1.4 Relationship to Other Protocols

This protocol defines the central mechanisms of the .NET Remoting Protocol stack, which convert a Remote Method invocation into an exchange of encoded messages. This protocol depends on other structures and protocols for the encoding and transport of its messages. Further protocols can extend this protocol to provide additional services, such as .NET Remoting Lifetime Services [MS-NRLS] which defines additional message and semantics to add activation and distributed lifetime management to .NET Remoting. User applications are layered on top of this protocol and use its services for application-specific purposes.
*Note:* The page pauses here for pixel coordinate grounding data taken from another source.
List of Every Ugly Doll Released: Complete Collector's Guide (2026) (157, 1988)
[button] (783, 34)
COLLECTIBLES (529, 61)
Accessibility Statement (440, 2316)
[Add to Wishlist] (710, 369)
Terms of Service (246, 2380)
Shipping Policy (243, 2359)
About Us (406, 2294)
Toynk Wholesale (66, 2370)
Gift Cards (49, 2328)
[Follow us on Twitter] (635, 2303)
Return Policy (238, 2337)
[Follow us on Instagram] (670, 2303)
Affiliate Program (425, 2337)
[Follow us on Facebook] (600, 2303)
Before a message is sent, the Remote Method is converted to a serialized form for transmission on the wire. A binary encoding for .NET Remoting is specified in .NET Remoting Binary Format [MS-NRBF]. When the binary encoding is used, .NET Remoting can be bound to either TCP [RFC793] or HTTP [RFC2616]. The TCP binding is specified in TCP Transport (section 2.1.1), and the HTTP binding is specified in HTTP Transport (section 2.1.2).
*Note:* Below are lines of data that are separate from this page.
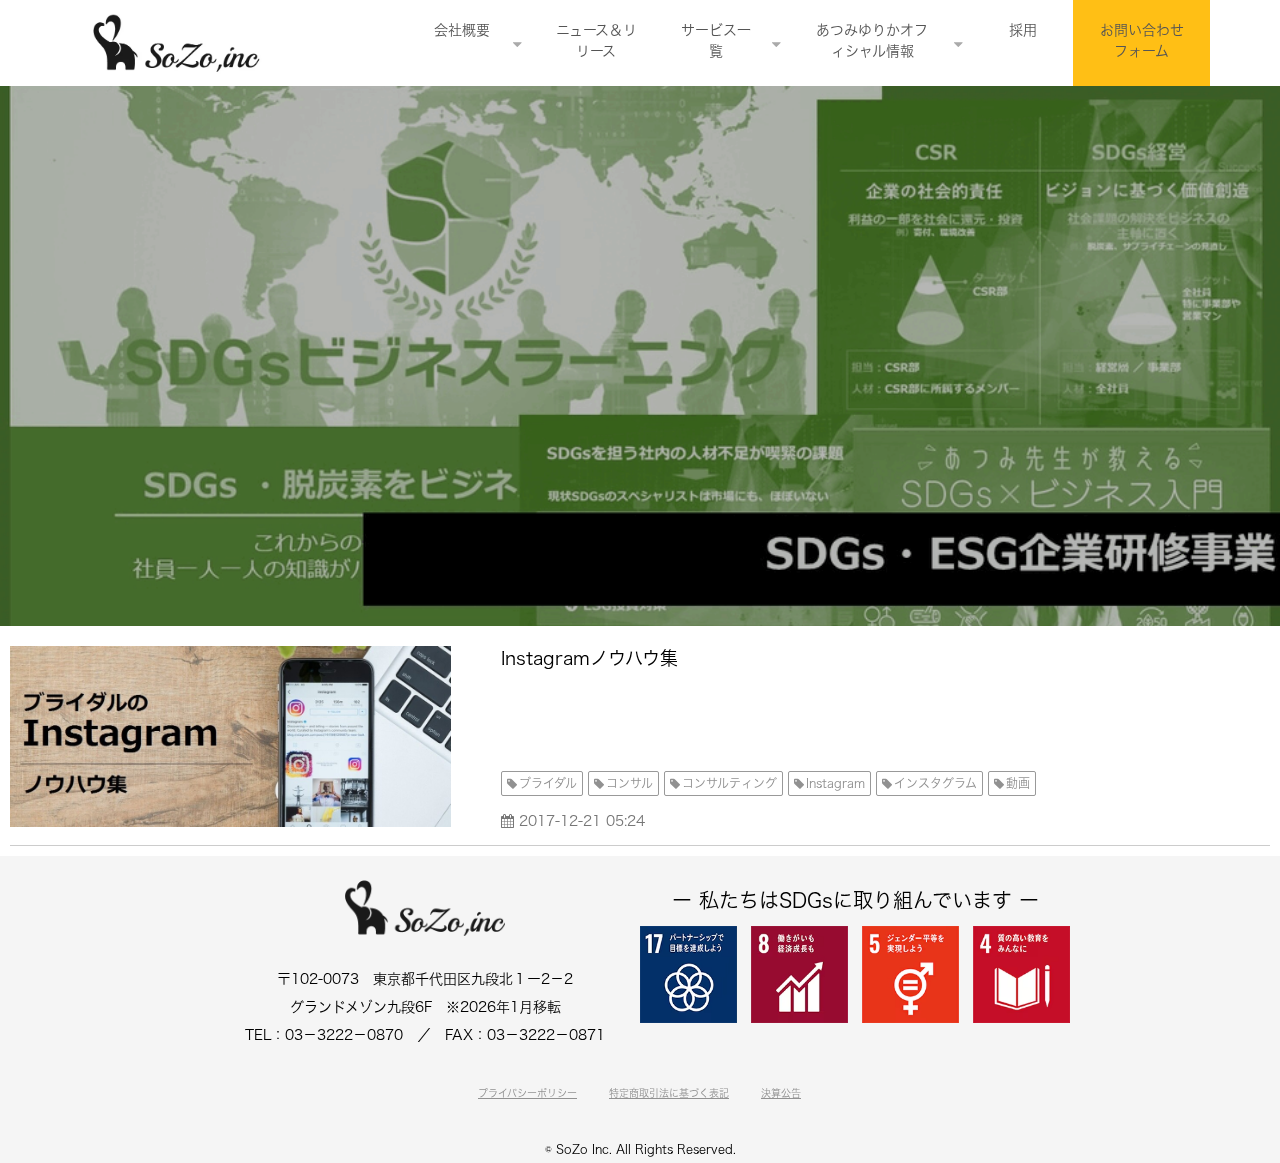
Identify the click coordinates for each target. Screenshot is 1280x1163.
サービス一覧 (716, 40)
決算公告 (781, 1093)
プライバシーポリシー (527, 1093)
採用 (1023, 30)
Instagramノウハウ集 (589, 658)
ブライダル (548, 783)
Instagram (835, 783)
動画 (1018, 783)
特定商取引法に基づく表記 (669, 1093)
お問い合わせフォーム (1142, 40)
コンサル (629, 783)
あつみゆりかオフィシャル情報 (872, 40)
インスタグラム (935, 783)
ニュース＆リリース (596, 40)
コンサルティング (729, 783)
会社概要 (462, 30)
.NET remoting can also use SOAP1.1, which includes both encoding semantics and transport bindings. The SOAP encoding is specified in [SOAP1.1], with .NET remoting-specific portions of the mapping specified in SOAP Serialization Format (section 2.2.4) of this specification. When SOAP is used, .NET remoting can be bound to either TCP [RFC793] or HTTP [RFC2616]. The TCP binding to SOAP is specified in SOAP on TCP (section 2.1.3.2), and the HTTP binding can be found in [SOAP1.1] section 6, with .NET remoting-specific portions of the mapping specified in SOAP on HTTP (section 2.1.3.1) of this specification.